Questa squadra sta davvero facendo cose superlative, tenendo conto del fatto che anche sul ghiaccio della Vaudoise Arena ha giocato con soli cinque stranieri, di cui Perlini, al rientro dopo l’infortunio del 15 novembre scorso e giustamente preservato, con un minutaggio complessivo di 7’34’’. Per fare un paragone, i restanti quattro import hanno giocato tra i 14’27’’ di Emanuelsson e i 17’28’’ di Sanford.
Tomas Mitell ha dato un’altra dimostrazione di come non importa in questo Lugano la nazione di provenienza del singolo. Basti pensare che il più impiegato a Losanna è stato Mirco Müller con 24’05’’, seguito da Alatalo (20’57’’). Il resto della truppa è tutto al di sotto dei 20’ di ghiaccio.

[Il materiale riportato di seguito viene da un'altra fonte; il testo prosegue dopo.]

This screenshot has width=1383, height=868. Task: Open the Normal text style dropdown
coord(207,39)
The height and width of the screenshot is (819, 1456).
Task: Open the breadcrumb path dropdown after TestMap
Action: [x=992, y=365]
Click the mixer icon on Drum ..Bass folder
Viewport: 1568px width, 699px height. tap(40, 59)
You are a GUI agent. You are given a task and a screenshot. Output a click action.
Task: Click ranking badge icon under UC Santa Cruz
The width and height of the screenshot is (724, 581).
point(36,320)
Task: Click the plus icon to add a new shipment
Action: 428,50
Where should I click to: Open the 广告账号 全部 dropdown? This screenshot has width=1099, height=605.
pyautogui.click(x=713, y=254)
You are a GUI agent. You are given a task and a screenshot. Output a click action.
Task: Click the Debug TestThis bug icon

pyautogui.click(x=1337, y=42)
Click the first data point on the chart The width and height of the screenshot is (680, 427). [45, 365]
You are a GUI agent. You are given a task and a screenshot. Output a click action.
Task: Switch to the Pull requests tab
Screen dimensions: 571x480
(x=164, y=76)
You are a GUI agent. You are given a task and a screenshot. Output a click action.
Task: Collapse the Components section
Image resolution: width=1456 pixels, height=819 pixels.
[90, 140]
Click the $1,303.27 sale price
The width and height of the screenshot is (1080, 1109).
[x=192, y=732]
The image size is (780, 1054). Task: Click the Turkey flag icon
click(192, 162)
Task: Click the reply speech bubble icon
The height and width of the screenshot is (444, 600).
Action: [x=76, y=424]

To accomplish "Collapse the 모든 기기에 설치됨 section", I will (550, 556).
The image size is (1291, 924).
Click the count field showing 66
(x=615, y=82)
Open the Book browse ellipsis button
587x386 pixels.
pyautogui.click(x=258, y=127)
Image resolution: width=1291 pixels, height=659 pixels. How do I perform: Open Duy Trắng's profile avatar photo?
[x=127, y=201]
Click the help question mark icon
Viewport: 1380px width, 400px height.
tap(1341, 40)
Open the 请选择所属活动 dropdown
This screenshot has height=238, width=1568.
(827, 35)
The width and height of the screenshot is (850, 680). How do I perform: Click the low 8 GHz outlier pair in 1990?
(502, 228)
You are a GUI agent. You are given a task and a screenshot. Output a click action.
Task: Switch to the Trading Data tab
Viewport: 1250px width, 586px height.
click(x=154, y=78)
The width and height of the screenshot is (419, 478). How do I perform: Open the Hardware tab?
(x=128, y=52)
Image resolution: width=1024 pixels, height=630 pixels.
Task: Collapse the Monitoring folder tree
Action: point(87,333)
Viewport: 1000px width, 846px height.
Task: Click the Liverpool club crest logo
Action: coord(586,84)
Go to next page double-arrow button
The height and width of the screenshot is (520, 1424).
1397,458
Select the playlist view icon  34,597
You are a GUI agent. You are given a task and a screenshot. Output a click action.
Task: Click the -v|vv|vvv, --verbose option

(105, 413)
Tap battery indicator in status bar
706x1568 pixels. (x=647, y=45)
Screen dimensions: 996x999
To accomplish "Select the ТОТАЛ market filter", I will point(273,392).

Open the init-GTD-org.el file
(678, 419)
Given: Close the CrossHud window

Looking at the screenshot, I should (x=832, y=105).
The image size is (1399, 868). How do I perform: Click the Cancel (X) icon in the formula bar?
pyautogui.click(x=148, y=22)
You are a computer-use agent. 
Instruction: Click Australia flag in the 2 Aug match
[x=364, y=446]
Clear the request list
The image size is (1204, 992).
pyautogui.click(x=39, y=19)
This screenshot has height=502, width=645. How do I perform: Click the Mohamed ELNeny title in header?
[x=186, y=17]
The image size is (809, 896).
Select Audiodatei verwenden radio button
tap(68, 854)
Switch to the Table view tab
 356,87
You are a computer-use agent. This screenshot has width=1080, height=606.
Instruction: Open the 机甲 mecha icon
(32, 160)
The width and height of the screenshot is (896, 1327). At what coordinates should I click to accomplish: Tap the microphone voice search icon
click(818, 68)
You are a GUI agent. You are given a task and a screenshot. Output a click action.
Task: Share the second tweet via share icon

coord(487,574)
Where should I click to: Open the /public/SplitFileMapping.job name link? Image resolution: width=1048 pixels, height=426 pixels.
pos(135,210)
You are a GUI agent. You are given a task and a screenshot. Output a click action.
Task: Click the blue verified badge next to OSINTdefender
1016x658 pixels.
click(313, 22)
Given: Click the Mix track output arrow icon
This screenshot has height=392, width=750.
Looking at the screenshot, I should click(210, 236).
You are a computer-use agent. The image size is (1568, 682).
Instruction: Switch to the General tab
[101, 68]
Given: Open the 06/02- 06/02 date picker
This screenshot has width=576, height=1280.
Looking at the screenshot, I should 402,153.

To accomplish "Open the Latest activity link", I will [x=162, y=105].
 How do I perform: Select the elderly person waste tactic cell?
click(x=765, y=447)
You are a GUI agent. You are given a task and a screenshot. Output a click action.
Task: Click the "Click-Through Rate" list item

Non a caso la partita è stata decisa da due nazionali, ovvero Simion e Thürkauf, con un Sanford onnipresente nonostante in terra vodese si sia beccato due penalità che avrebbero potuto mettere in difficoltà la squadra. Ciò non ha comunque impedito al box-play bianconero di fronteggiare al meglio il miglior power-play del campionato, eccezion fatta per il provvisorio 2-3 di Czarnik.
Insomma, un Losanna che sente ora il fiato sul collo da parte di un Lugano che non ha più nessuna voglia di fermarsi sul più bello, anzi. I bianconeri avranno la possibilità questa sera a Ginevra di bissare il successo e consolidarsi tra le prime tre.
Anche se Mitell come al solito direbbe “non guardo dove siamo, bensì dove si può migliorare ancora questa squadra”, mi sembra davvero di rivedere sempre di più lo Slettvoll degli anni ’80, con la grandissima differenza che ora le squadre sono tutte forti ed attrezzate rispetto all’epoca del Grande Lugano.